A pipeline that can combine both long reads an short reads is Unicycler.

Let's try it:

# Remember to activate the appropriate conda environment!

unicycler -1 /data/reads/illumina/T4_R1.fastq.gz -2 /data/reads/illumina/T4_R2.fastq.gz \
  -l /data/reads/ont/T4-ONT.fastq.gz -o T4-hybrid -t 8 

We supply both the two paired end Illumina files (with -1 and -2 respectively) and the long reads (with -l).
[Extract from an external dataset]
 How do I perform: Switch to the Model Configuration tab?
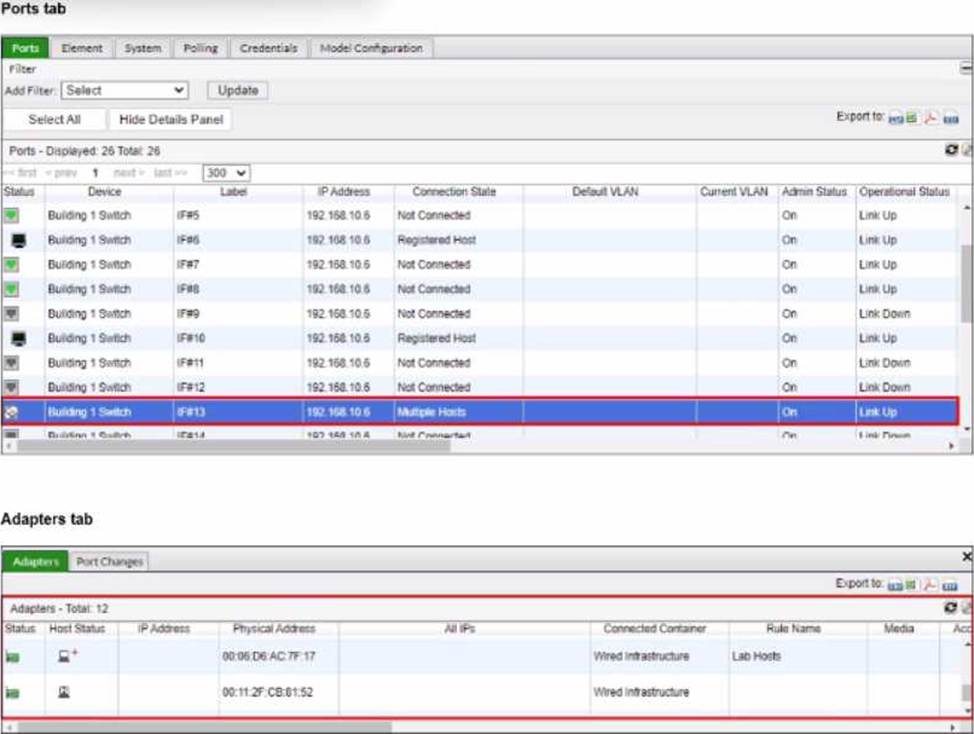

The output will be saved in a new directory we specify via -o.

The output files

ls -l T4-hybrid/
total 1164
-rw-rw-r-- 1 ubuntu ubuntu 166770 Nov 18 11:27 001_best_spades_graph.gfa
-rw-rw-r-- 1 ubuntu ubuntu 166069 Nov 18 11:27 002_overlaps_removed.gfa
-rw-rw-r-- 1 ubuntu ubuntu 166051 Nov 18 11:27 003_bridges_applied.gfa
-rw-rw-r-- 1 ubuntu ubuntu 165862 Nov 18 11:27 004_final_clean.gfa
-rw-rw-r-- 1 ubuntu ubuntu 165862 Nov 18 11:30 005_polished.gfa
-rw-rw-r-- 1 ubuntu ubuntu 168235 Nov 18 11:30 assembly.fasta
-rw-rw-r-- 1 ubuntu ubuntu 165862 Nov 18 11:30 assembly.gfa
-rw-rw-r-- 1 ubuntu ubuntu  11567 Nov 18 11:30 unicycler.lo

Did we get a single contig?

Let's check

seqfu stats -n -b T4-hybrid/assembly.fasta 
┌──────────┬──────┬──────────┬──────────┬────────┬────────┬────────┬────────────┬────────┬────────┐
│ File     │ #Seq │ Total bp │ Avg      │ N50    │ N75    │ N90    │ auN        │ Min    │ Max    │
├──────────┼──────┼──────────┼──────────┼────────┼────────┼────────┼────────────┼────────┼────────┤
│ assembly │ 1    │ 165823   │ 165823.0 │ 165823 │ 165823 │ 165823 │ 165823.000 │ 165823 │ 165823 │
└──────────┴──────┴──────────┴──────────┴────────┴────────┴────────┴────────────┴────────┴────────┘

Are they similar?

We can paste the two assemblies in Blast using the "Blast two sequences" options

Bl2seq

And yes, the result is a perfect match (except the starting point, of course).